Commercial applications

Several assay kits have been developed using xMAP technology and are commercially available from Luminex partners for nucleic acid detection in a variety of applications. Available products and their unique features are described in Table 1 .

Table 1

Commercially available xMAP-based assay kits for nucleic acid detection

Company	Application	Analyte(s)	Assay format	Features
Ambion Diagnostics (Austin, TX)	Genetic disease screening	Cystic fibrosis: 25 mutations, 6 polymorphisms	Direct hybridization	Homogeneous, Signature Script analysis software
		Ashkenazi Carrier Panel: 23 mutations in 8 genes
Marligen Biosciences, Inc. (Ijamsville, MD)	SNP genotyping	Y chromosome SNPs	Direct hybridization	Direct fluorescent labeling of PCR products
		Mitochondrial DNA polymorphisms
One Lambda, Inc. (Canoga Park, CA)	HLA DNA typing	HLA A, B, C; DRB1, DRB3,4,5; DQB1	Direct hybridization	Internal positive and negative controls, approved for IVD use
Proactive Medical Technologies, Inc. (Austin, TX)	Infectious disease	Acute Respiratory Infection Panel: SARS-CoV, Influenza A and B, Parainfluenza 1 and 3, RSV	Direct hybridization with microsphere capture	Proprietary MDD™ technology
Tepnel Lifecodes (Stamford, CT)	HLA DNA typing	HLA A, B, C, DRB, DQB	Direct hybridization	Asymmetric PCR, homogeneous, internal positive control, CE marked for IVD in Europe
Tm Bioscience (Toronto, Ontario)	SNP genotyping	Cytochrome P450: CYP2C19, CYP2C9, CYP2D6	ASPE with microsphere capture	Tag-It™ universal array platform
	Genetic disease screening	Thrombophilia: Factor V, Factor II, MTHFR677, MTHFR1298
		Cystic fibrosis: 39 mutations, 4 polymorphisms; 40 mutations, 4 polymorphisms
		Ashkenazi Jewish Panel: 31 mutations and polymorphisms in 8 genes

Conclusions

With completion of the sequencing of the human genome, a wealth of information now exists to help advance our understanding of genetic variation and its relation to disease and disease treatment.
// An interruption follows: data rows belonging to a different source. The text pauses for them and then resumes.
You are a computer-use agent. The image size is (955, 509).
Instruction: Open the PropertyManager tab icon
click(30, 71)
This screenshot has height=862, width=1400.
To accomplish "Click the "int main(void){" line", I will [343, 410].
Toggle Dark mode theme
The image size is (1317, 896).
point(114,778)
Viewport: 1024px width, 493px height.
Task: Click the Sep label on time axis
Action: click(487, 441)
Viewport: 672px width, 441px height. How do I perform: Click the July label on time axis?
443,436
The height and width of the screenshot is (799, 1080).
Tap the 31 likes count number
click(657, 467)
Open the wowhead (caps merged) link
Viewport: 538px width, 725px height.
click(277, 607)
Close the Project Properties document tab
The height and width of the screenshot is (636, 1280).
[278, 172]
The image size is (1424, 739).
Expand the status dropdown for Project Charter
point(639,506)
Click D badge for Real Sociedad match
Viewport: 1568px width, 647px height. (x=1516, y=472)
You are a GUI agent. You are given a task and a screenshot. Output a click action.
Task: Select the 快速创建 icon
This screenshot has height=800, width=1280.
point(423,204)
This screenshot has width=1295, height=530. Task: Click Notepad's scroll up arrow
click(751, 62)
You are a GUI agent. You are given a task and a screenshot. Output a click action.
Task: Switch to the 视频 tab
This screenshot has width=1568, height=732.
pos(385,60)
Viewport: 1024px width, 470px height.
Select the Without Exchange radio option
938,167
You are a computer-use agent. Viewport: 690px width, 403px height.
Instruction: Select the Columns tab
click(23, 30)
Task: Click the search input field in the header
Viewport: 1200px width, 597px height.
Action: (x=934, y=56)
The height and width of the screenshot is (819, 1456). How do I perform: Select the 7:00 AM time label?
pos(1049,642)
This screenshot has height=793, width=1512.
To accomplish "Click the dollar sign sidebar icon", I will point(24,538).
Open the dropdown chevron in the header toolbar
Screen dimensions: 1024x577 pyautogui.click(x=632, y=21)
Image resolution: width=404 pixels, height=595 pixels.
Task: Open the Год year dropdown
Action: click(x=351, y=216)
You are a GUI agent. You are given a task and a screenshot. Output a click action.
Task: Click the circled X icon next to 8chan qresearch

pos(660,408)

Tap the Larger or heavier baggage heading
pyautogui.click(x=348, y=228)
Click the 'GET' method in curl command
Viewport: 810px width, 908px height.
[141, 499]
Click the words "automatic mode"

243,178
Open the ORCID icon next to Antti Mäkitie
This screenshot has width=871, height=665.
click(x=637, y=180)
As identification of disease-causing mutations increases, so increases the number of DNA tests to be implemented in the molecular laboratory, highlighting the need for rapid, accurate and cost-effective high-throughput nucleic acid detection methods. The Luminex xMAP system is a multiplexed microsphere-based suspension array platform capable of analyzing and reporting up to 100 different reactions in a single reaction vessel. In recent years, xMAP technology has been used increasingly for multiplexed high-throughput nucleic acid detection in the research, commercial and diagnostic molecular laboratory settings. The published literature clearly demonstrates the ability of this platform to meet the current and upcoming needs of the molecular laboratory. With the commercial availability of numerous assay kits, nucleic acid testing using xMAP technology can easily be implemented into the laboratory workflow and can be automated for even less hands-on time. As this technology matures, it will continue to improve and be incorporated into novel assays. It is anticipated that many more xMAP-based applications for nucleic acid detection will become commercially available and xMAP technology will be used more extensively for quantitative nucleic acid detection and gene expression profiling in the future.